What I'd give to have a proactive doctor who actually gives me appointments regularly.. what happened to those days... now it's like.. impossible to even contact them half the time.. Online appointments were apparently made a requirement for GPs to offer yet mine STILL don't have that offering.. It's annoying.. online booking I'd handle easily..

I'm starting to ramble a bit here so I'll leave this post as it is.

Closing thoughts are..

I need to find something.. that gets me up in the morning.. something that'll motivate me past all the pain and crap I'm dealing with to actually get up and do stuff. Which would then require that I have the ability to focus.. Which is easy when I'm super interesting in something.. So I need to find and interest or get excited about something..

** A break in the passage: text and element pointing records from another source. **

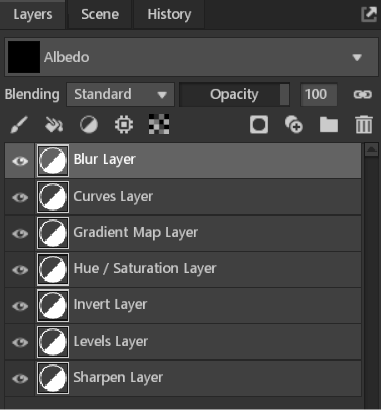
Task: Click the Opacity slider
Action: 234,95
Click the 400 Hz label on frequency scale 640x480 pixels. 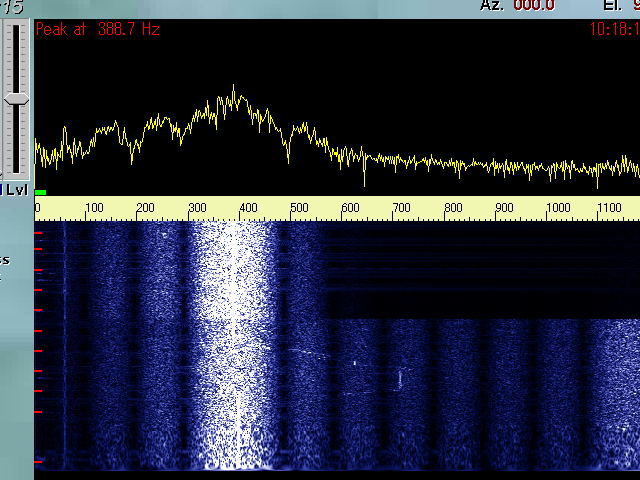[248, 208]
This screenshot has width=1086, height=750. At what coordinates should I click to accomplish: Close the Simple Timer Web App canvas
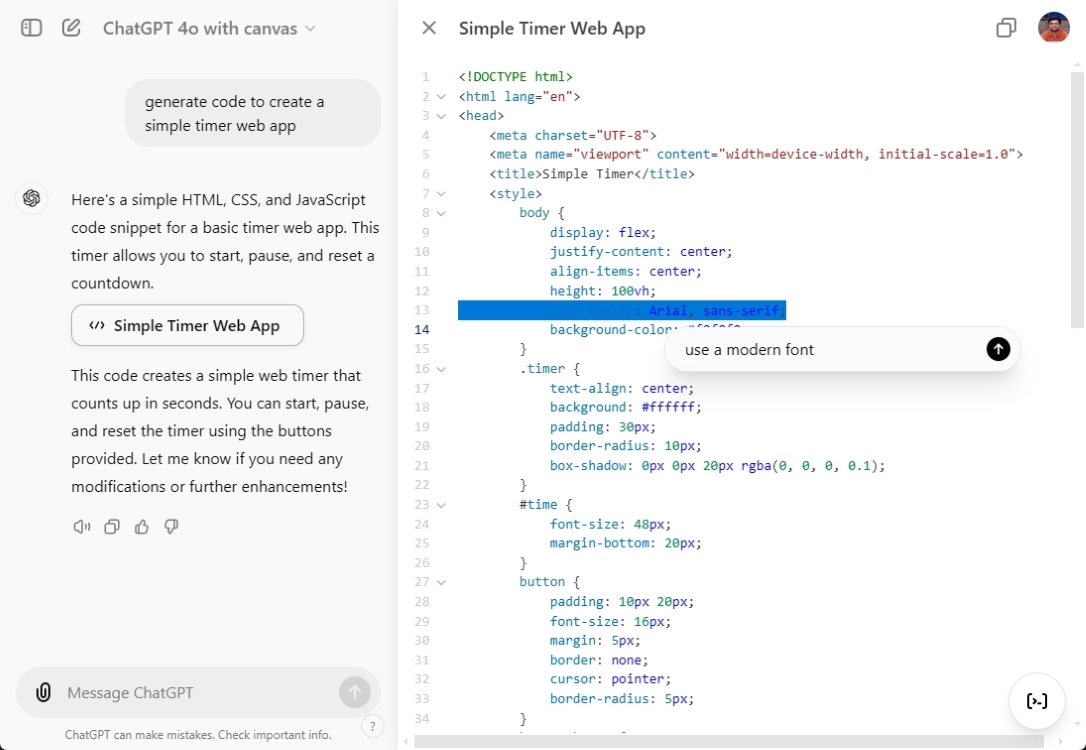click(x=428, y=28)
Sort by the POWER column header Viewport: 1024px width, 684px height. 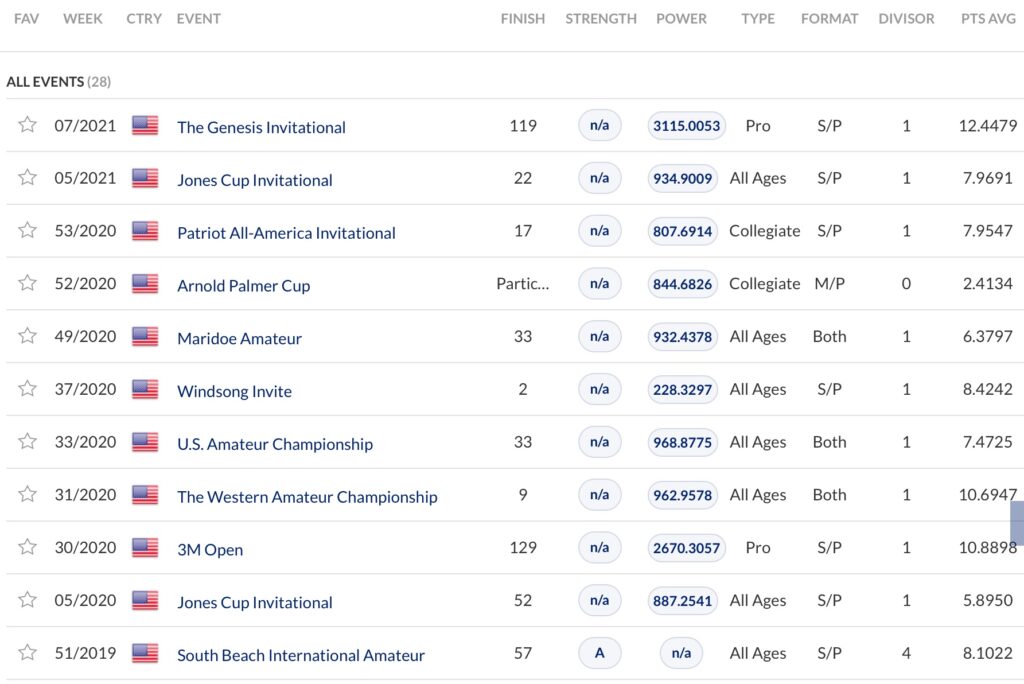(681, 19)
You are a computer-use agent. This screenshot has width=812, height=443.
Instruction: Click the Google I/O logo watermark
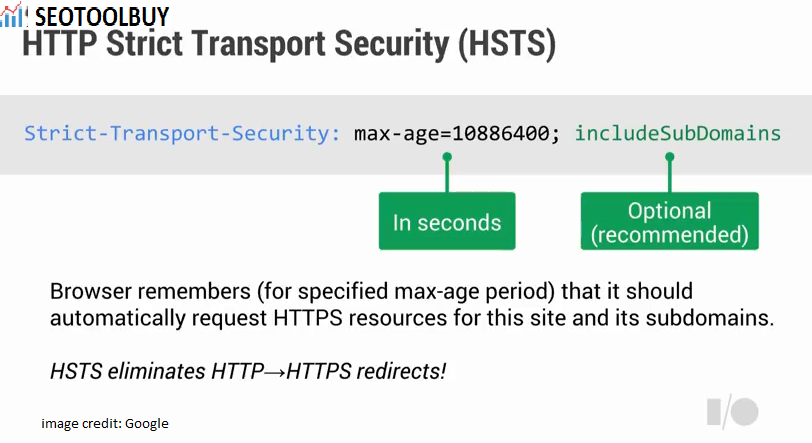coord(732,412)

I would say I could brute force a routine and hope it sticks.. but it doesn't work, I already know that doesn't work.

I'm probably.. still recovering from my last in person job center appointment 2 months ago.. which sent me on a near suicidal mental death spiral.. That appointment fucked up streaming for me.. I had a schedule are was doing awesome until the stress of those appointments both after and the weeks before they happened just wrecked me..

Every since then everything has been extra crap....

I need to buy a sign, one of those 'keep calm and carry on' ones and stick it on the wall behind my monitor.. A reminder to persist in this world out of spite.

... Anyway.. Post is done. Life goes on.. Thanks for reading the rambles of an insane guy with a broken body.